Analitik Data untuk Pemula: 4 Jenis Analisis & Contohnya

Pernah bingung bedanya analisis deskriptif, diagnostik, prediktif, dan preskriptif? Ini penjelasan simpel + contoh nyata.

Deden Sembada07 Mar 2026

Pernah nggak kamu lihat data penjualan, terus mikir "Oke, terus gue harus ngapain sama angka-angka ini?" Atau udah bikin dashboard keren tapi nggak tahu insight apa yang sebenarnya bisa diambil?

Analitik data itu bukan cuma soal bikin chart atau hitung-hitungan. Ini soal ngubah data mentah jadi informasi yang bisa bantu kamu ambil keputusan lebih baik. Bayangin kamu punya toko online, ada data ribuan transaksi—kalau nggak tahu cara bacanya, ya cuma angka doang. Tapi kalau paham analitiknya, kamu bisa tahu produk mana yang laku, kenapa ada yang nggak laku, bahkan prediksi tren bulan depan.

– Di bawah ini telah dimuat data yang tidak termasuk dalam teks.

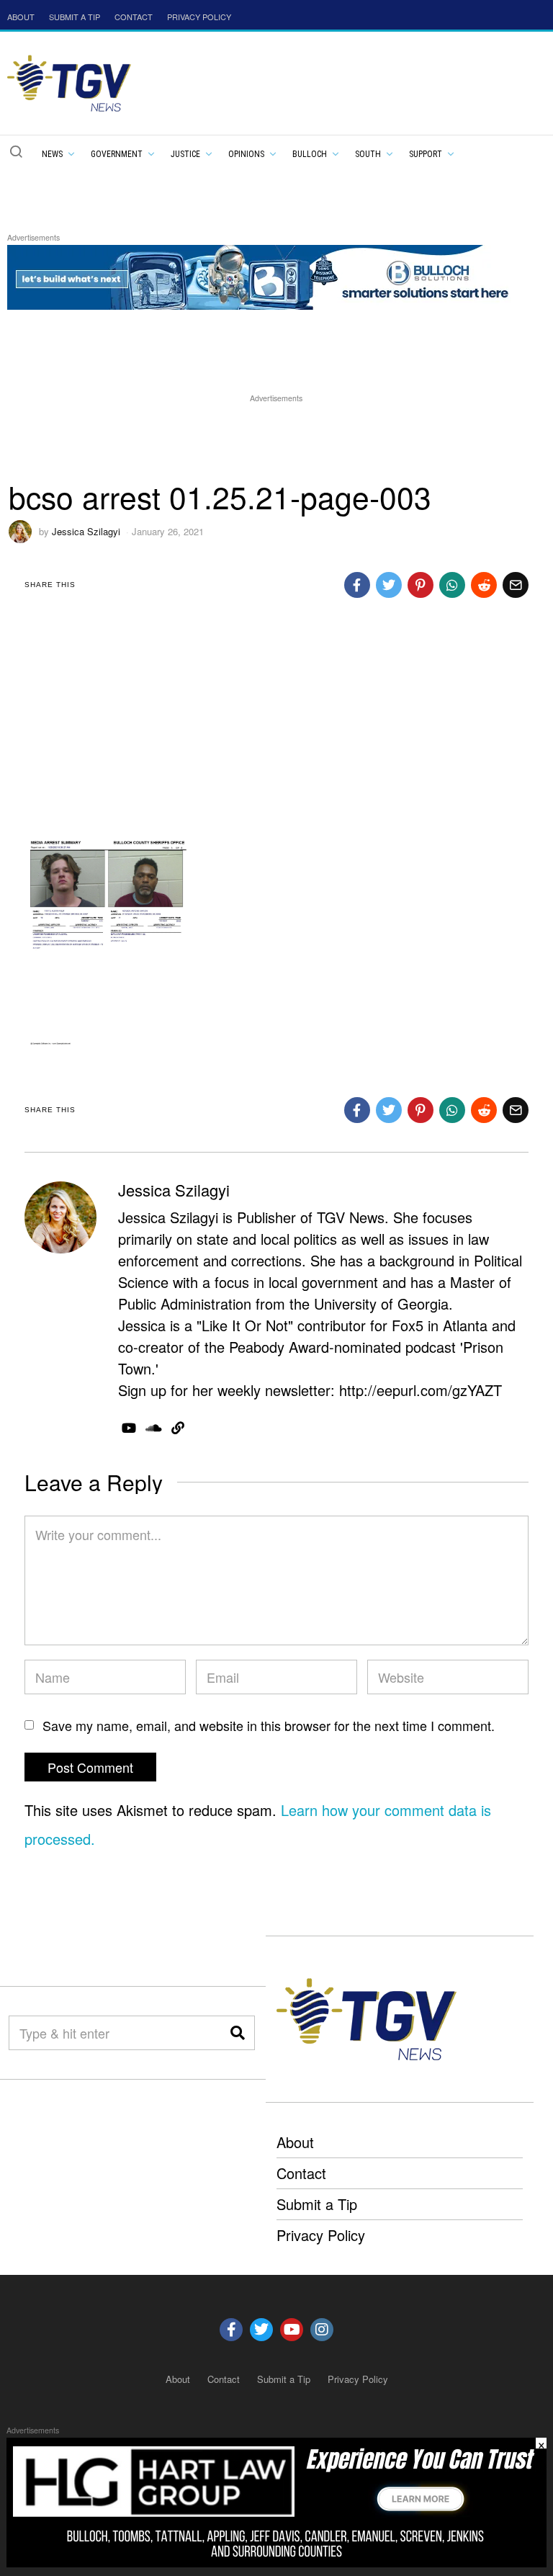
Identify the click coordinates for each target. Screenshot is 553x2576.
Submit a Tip (316, 2203)
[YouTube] (129, 1427)
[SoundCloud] (154, 1427)
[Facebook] (357, 585)
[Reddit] (484, 585)
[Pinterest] (420, 585)
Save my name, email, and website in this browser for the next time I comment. (268, 1725)
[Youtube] (291, 2329)
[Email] (516, 585)
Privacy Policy (320, 2234)
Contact (301, 2173)
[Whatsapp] (452, 585)
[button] (16, 151)
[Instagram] (321, 2329)
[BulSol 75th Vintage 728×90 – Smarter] (269, 275)
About (295, 2142)
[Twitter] (389, 585)
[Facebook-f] (231, 2329)
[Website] (178, 1427)
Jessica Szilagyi (86, 531)
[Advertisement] (276, 438)
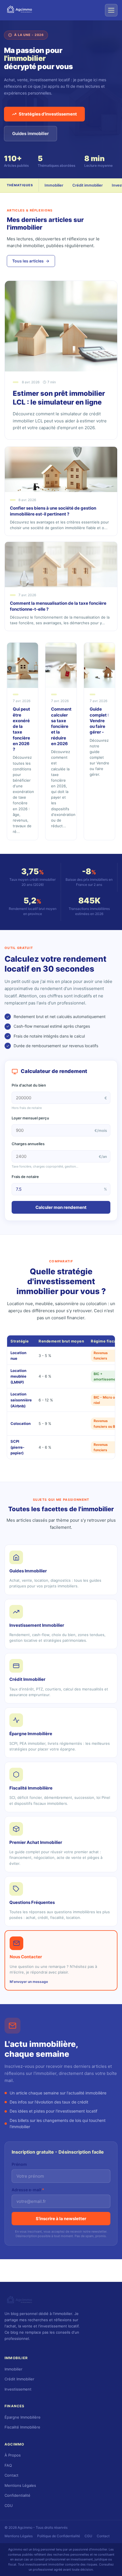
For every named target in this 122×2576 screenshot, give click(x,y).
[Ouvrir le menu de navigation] (111, 10)
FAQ (8, 2465)
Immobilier (54, 185)
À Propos (13, 2455)
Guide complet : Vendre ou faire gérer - (99, 720)
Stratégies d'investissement (48, 114)
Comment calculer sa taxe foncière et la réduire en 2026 (61, 726)
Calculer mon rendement (61, 1207)
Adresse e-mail (28, 2189)
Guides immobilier (30, 133)
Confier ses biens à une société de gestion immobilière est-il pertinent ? (53, 510)
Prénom (19, 2164)
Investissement (18, 2389)
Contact (11, 2475)
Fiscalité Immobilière (22, 2427)
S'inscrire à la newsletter (61, 2218)
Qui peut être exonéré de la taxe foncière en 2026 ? (21, 729)
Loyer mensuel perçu (30, 1118)
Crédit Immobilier (19, 2379)
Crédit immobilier (87, 185)
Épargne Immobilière (23, 2417)
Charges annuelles (28, 1143)
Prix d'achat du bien (29, 1085)
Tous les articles (28, 260)
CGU (9, 2505)
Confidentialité (17, 2495)
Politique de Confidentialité (58, 2536)
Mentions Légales (20, 2485)
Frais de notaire (25, 1176)
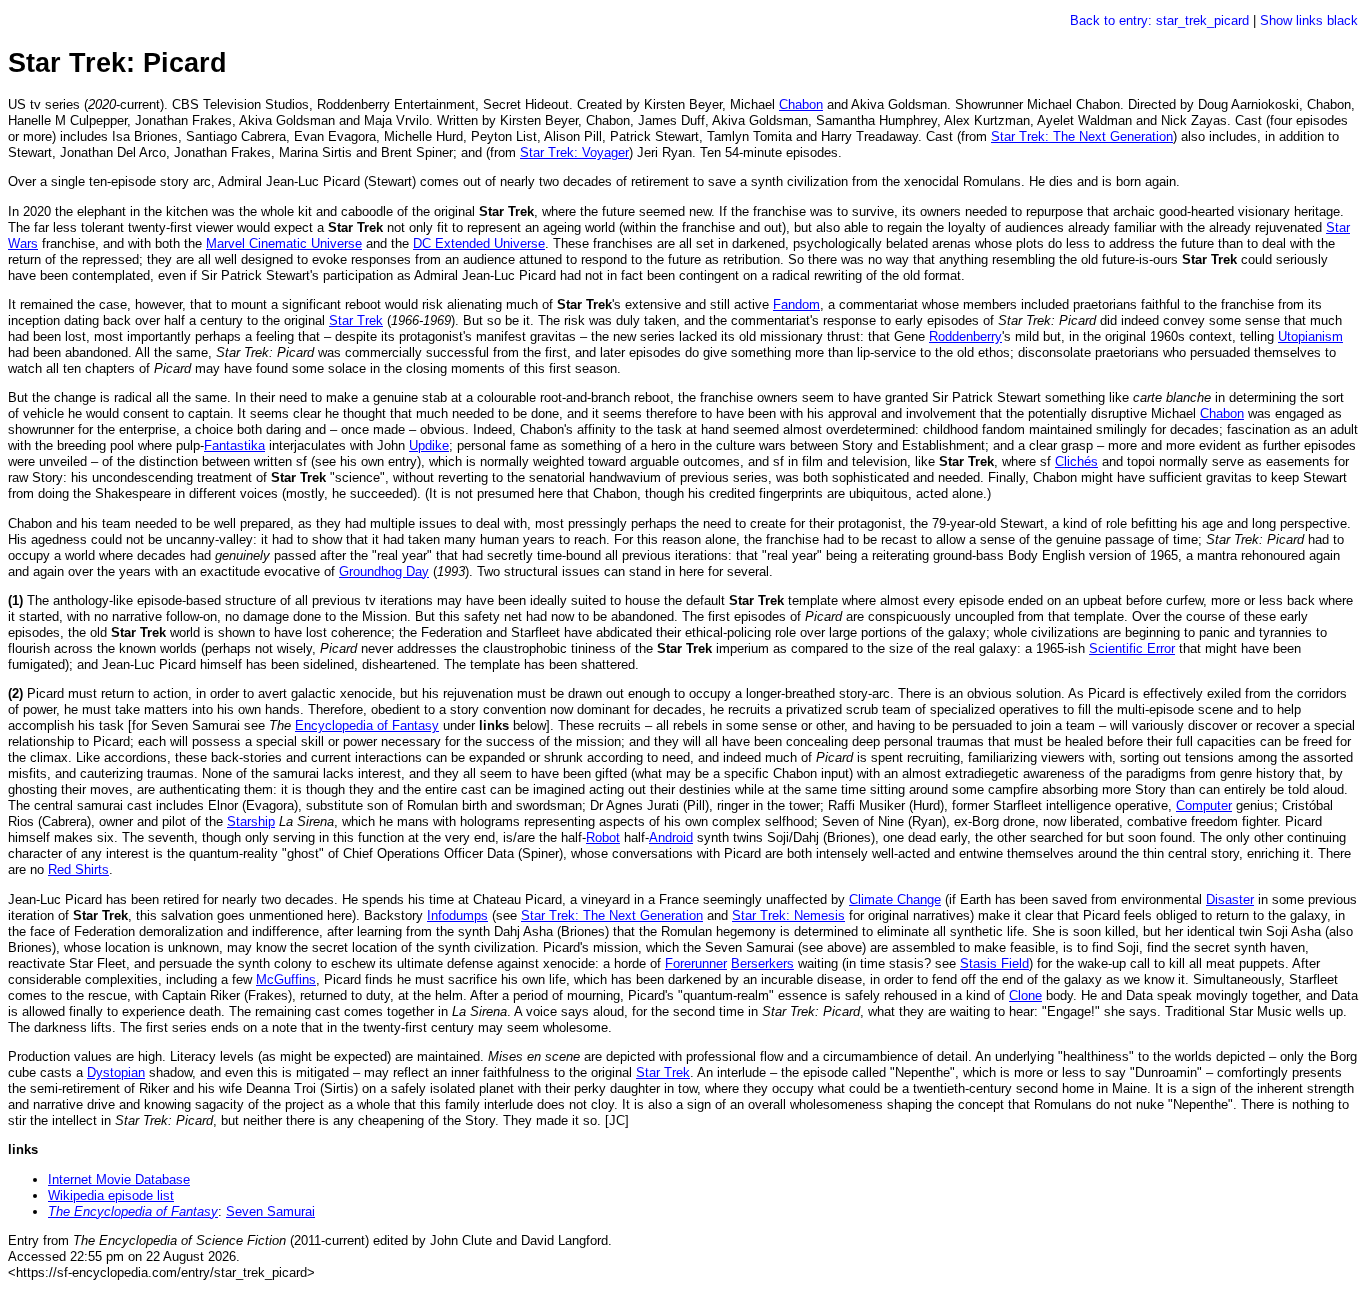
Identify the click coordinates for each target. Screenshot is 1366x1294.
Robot (603, 837)
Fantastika (234, 445)
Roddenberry (965, 336)
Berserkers (762, 963)
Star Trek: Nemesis (788, 915)
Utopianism (1310, 336)
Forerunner (696, 963)
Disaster (1230, 899)
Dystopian (116, 1072)
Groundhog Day (384, 571)
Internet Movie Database (119, 1179)
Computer (1204, 805)
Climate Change (895, 899)
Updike (429, 445)
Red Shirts (78, 869)
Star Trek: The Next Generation (1082, 136)
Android (671, 837)
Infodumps (457, 915)
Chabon (801, 104)
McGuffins (286, 979)
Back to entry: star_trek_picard (1159, 20)
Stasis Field (994, 963)
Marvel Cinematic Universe (284, 243)
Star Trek (356, 320)
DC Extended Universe (479, 243)
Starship (251, 821)
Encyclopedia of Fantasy (367, 725)
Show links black (1309, 20)
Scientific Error (1132, 648)
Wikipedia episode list (111, 1195)
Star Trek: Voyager (574, 152)
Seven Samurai (270, 1211)
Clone (1025, 995)
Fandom (796, 304)
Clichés (1076, 461)
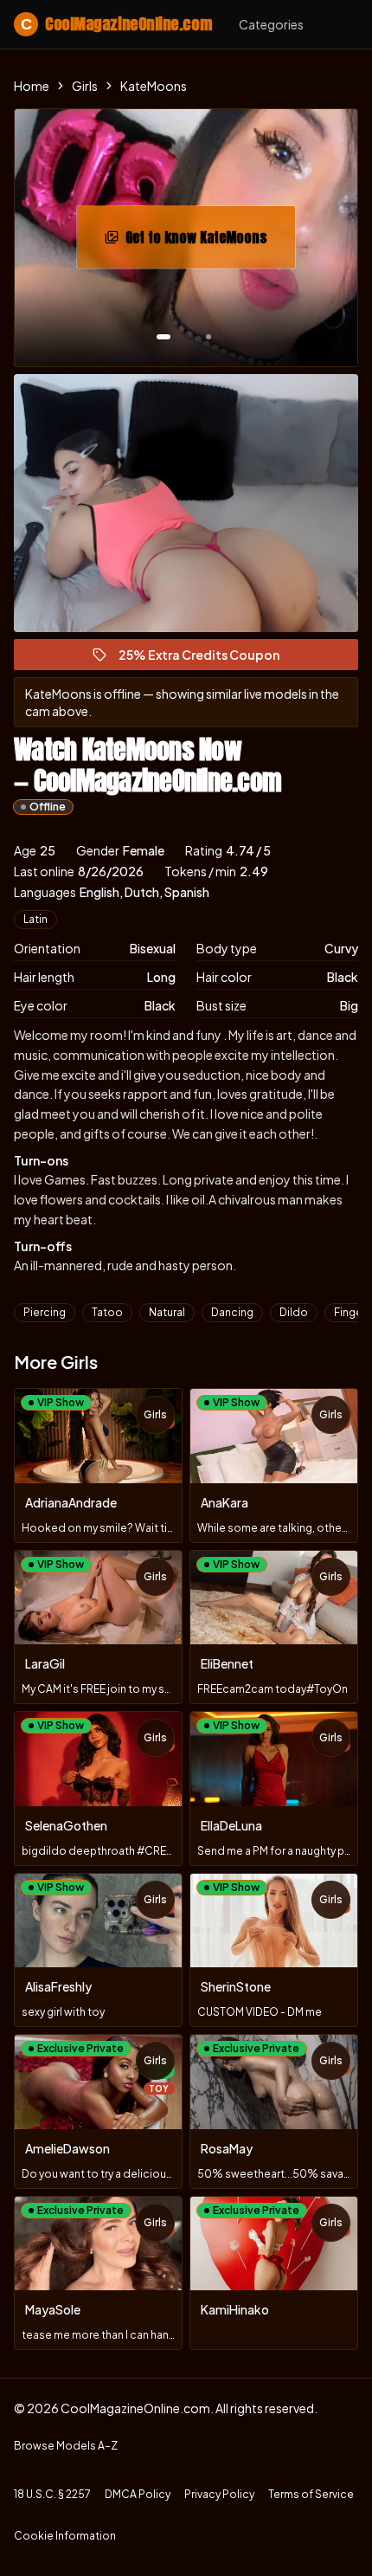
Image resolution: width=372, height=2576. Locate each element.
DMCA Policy (137, 2494)
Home (31, 86)
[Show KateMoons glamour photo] (208, 337)
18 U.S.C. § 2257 (52, 2494)
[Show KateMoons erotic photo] (163, 337)
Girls (85, 86)
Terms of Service (311, 2494)
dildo (293, 1312)
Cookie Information (65, 2535)
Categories (271, 24)
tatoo (107, 1312)
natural (167, 1312)
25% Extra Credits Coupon (207, 658)
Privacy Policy (219, 2494)
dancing (232, 1312)
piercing (44, 1312)
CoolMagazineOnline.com (116, 24)
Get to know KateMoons (210, 242)
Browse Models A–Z (66, 2445)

Di tulisan ini aku mau share empat jenis analisis data yang wajib kamu tahu: deskriptif, diagnostik, prediktif, sama preskriptif. Kita bahas pakai contoh kasus sederhana yang relatable. Nggak usah takut ribet—ini justru yang bikin data analytics jadi masuk akal.

Apa itu Analitik Data? Pengertian, Manfaat, dan Konsep Inti

Sebenarnya simpel: analitik data adalah proses ngolah data mentah jadi insight yang bisa dipahami dan dipakai buat action. Jadi bukan cuma lihat angka, tapi ngerti apa artinya angka itu buat kerjaan kamu sehari-hari.

Perbedaan Data, Informasi, dan Insight

Ini sering kebalik. Data itu angka mentah: 150 transaksi hari ini. Informasi itu data yang udah dikontekskan: penjualan naik 20% dibanding kemarin. Insight itu kesimpulan yang actionable: kenaikan ini karena promo flash sale jam 12 siang, jadi sebaiknya kita rutin adain di jam yang sama. Nah, analitik data itu jembatannya—dari data ke insight.

Manfaat Analitik Data untuk Bisnis dan Karier

Buat bisnis, analitik data bantu identifikasi masalah sebelum jadi besar, optimasi strategi marketing, bahkan prediksi tren pelanggan. Contoh nyata: kalau kamu lihat conversion rate tiba-tiba turun 15% minggu ini, kamu bisa langsung cek apakah ada masalah di website atau kompetitor lagi ngadain promo gede-gedean. Buat karier, skill ini makin dicari—proyeksi sampai 2030 menunjukkan demand untuk data analyst terus naik signifikan. Kenapa? Karena semua industri sekarang butuh orang yang bisa bikin sense dari data mereka.

Tingkatan Analitik: Dari Deskriptif ke Preskriptif

Analitik data punya empat tingkatan yang saling terkait. Pertama, kamu lihat apa yang terjadi (deskriptif). Terus kamu cari tahu kenapa itu terjadi (diagnostik). Selanjutnya kamu prediksi apa yang bakal terjadi (prediktif). Terakhir, kamu dapet rekomendasi harus ngapain (preskriptif). Makin ke atas, makin kompleks tapi juga makin powerful buat ambil keputusan. Tenang, kita bahas satu-satu dengan contoh yang gampang dipahami.

4 Jenis Analisis Data yang Wajib Diketahui (deskriptif, diagnostik, prediktif, preskriptif)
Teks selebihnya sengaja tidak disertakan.